• 抜粋:
————
終わりを信じないこと/ツヅキモノとのゲリラ戦争 トイストーリー4に寄せて

敬愛する結騎了さんのブログが荒れている。
 
 

www.jigowatt121.com


結騎さんが最も恐れていたことが現実になった。
 
まだ「トイ・ストーリー4」は観れていないのだが、先日の記事から読んでいて、我慢できずネタバレを目にしてしまった。トイ・ストーリーシリーズの全てを愛するおもちゃ達とリビングで見届け、そして毎回涙した者として、既に近しい思いと言うか、やり切れない思いを感じている。
 
と同時に、近年の「シリーズもの」について恐れていることがあるので、簡単に記載させてもらう。やっぱり僕らの「戦い」が始まると言う感覚である。
 
以下、主に「トイストーリー」、「アベンジャーズ」、「スターウォーズ」「平成仮面ライダー」シリーズの各最新作のネタバレを多く含みます。未視聴の方はご容赦を。
 

 

「ドル箱」としてのツヅキモノ

 
ディズニーが強すぎる。「ディズニー」だけじゃなくて、マーベル、ルーカスフィルム、スポーツまで取り込んで、王国を建造し現実にまで侵略してくる超大国なのである。

wired.jp


正直耳タコな話ではあるけれど、コンテンツそのものの中に多くのコミュニティとファンを持ち、クロスオーバーとしてヨコにも繋がり続ける。これは00年代まではファンアートとして自由闊達に楽しまれてきたものであり、お互いが時に楽しみ合い、厳しく指摘しあいながらある意味コソコソと、インターネットのそこかしこで、暗がりの中で楽しまれてきたものだったと記憶している。
 
それが「MCU」「アベンジャーズ」の登場のあたりから事態が急変する。オフィシャルに大胆に、とんでもない規模で膨張し続ける。昨日布団の中でニヤニヤと考えてきた僕らの「続き」が、スクリーンの中に完全にプロの手で調理されたモノとして眼前に届き始めたのだ。正確に言うとMCUは「ありものの映像化」だから、そんなに大きく軸はブレないし文句も出ない。「スターウォーズエピソード7」という都市伝説にも似たものの具現化の中で、それははっきりとカタチとして現れたのである。しかもドラゴンボールの続きを鳥山明が作るようなものではなくって、全くの他人が作れてしまうのだからタチが悪い。絶妙にファンに目配せされ、完璧なフォローでもっていくらか文句のつけようのないものとして調整されているからだ。
青春を賭けて追いかけてきたものであればあるほど、「続き続ける」効果は抜群である。何が抜群かといえば「カネになる」。それは「プレミアムバンダイ」という我々日本オタク御用達サービスの成功が物語っている。
————
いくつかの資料
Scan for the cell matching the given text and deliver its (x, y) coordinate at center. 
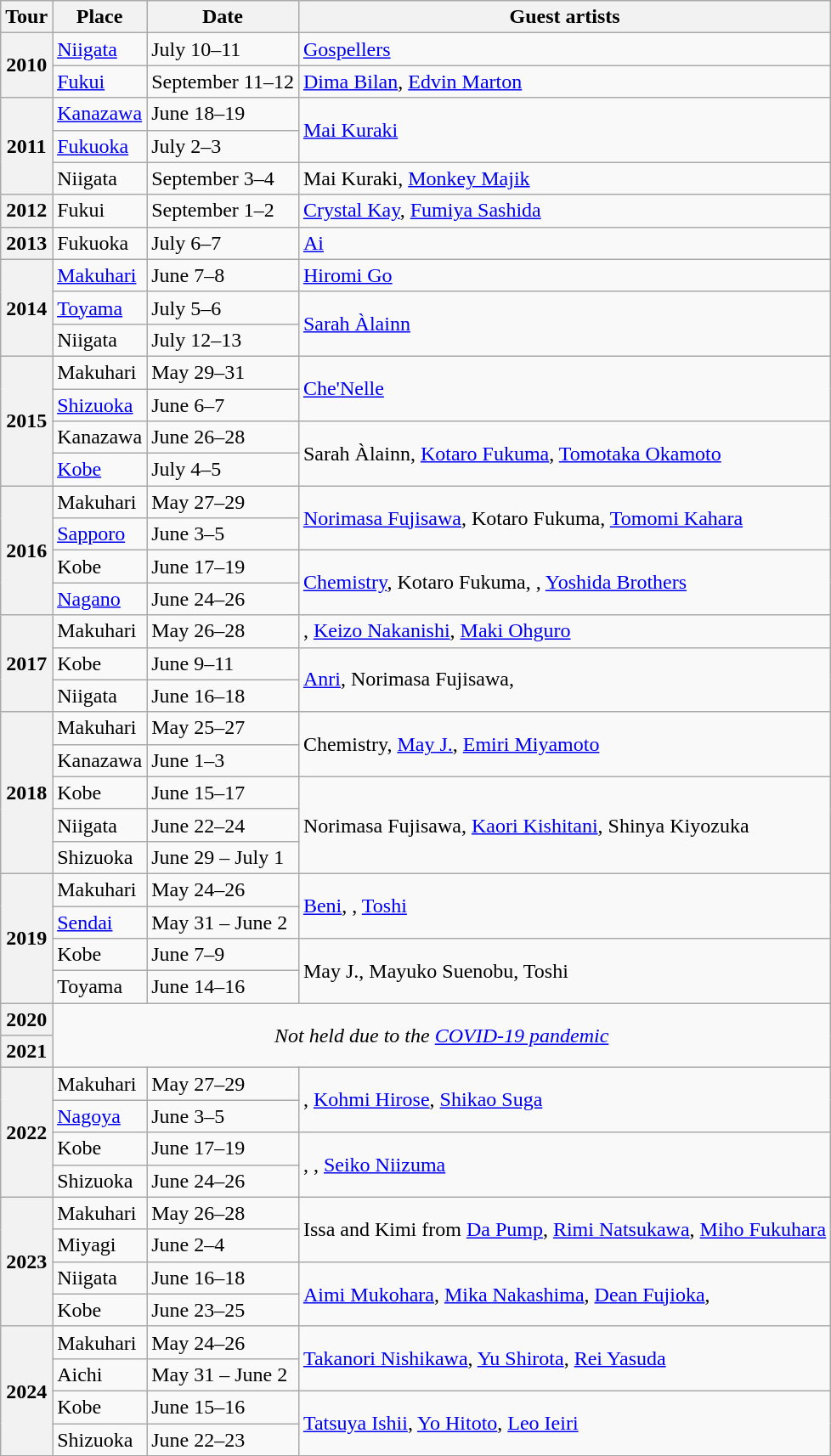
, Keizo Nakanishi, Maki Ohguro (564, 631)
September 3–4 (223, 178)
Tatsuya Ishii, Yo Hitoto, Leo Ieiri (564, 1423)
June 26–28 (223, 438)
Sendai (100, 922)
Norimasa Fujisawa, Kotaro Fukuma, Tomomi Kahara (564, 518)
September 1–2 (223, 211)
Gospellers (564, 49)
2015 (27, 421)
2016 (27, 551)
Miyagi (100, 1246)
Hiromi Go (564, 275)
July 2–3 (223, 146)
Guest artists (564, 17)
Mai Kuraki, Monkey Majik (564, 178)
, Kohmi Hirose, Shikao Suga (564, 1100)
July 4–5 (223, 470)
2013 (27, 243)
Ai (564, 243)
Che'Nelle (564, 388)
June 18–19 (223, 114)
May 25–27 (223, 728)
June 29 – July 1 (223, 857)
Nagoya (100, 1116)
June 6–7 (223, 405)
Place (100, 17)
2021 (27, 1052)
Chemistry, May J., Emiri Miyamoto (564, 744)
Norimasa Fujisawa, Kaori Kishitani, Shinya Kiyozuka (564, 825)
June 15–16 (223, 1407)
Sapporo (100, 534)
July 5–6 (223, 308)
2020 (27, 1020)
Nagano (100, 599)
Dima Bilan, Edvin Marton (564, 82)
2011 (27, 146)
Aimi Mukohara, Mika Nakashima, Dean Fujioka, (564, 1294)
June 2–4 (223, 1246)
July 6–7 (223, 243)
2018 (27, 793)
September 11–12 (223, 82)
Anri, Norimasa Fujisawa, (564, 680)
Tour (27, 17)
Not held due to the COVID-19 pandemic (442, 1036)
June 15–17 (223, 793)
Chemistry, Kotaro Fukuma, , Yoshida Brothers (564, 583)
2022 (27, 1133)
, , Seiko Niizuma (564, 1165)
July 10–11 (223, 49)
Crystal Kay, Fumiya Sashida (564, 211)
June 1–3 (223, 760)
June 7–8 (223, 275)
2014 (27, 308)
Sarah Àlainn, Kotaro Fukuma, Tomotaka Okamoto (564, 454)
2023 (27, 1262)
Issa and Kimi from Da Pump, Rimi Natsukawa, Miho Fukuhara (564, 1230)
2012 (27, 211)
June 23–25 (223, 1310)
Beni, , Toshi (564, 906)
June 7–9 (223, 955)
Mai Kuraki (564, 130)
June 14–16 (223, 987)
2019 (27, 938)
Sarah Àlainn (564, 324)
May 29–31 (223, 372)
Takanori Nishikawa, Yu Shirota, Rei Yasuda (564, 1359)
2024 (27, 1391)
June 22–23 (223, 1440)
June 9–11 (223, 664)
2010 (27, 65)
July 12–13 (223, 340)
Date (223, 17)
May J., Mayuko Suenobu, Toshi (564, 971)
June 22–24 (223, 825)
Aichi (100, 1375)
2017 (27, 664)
————
• 出題 1:
抜粋の「以下、主に「トイストーリー」」から「たものだったと記憶している。」までの部分を、一字も変えずに書き写すこと。
• 出題 2:
抜粋では、ディズニーは「ディズニー」のほかに何を取り込んだと書かれているか。

• 解答例 1:
以下、主に「トイストーリー」、「アベンジャーズ」、「スターウォーズ」「平成仮面ライダー」シリーズの各最新作のネタバレを多く含みます。未視聴の方はご容赦を。
 

 

「ドル箱」としてのツヅキモノ

 
ディズニーが強すぎる。「ディズニー」だけじゃなくて、マーベル、ルーカスフィルム、スポーツまで取り込んで、王国を建造し現実にまで侵略してくる超大国なのである。

wired.jp


正直耳タコな話ではあるけれど、コンテンツそのものの中に多くのコミュニティとファンを持ち、クロスオーバーとしてヨコにも繋がり続ける。これは00年代まではファンアートとして自由闊達に楽しまれてきたものであり、お互いが時に楽しみ合い、厳しく指摘しあいながらある意味コソコソと、インターネットのそこかしこで、暗がりの中で楽しまれてきたものだったと記憶している。

• 解答例 2:
マーベル、ルーカスフィルム、スポーツ。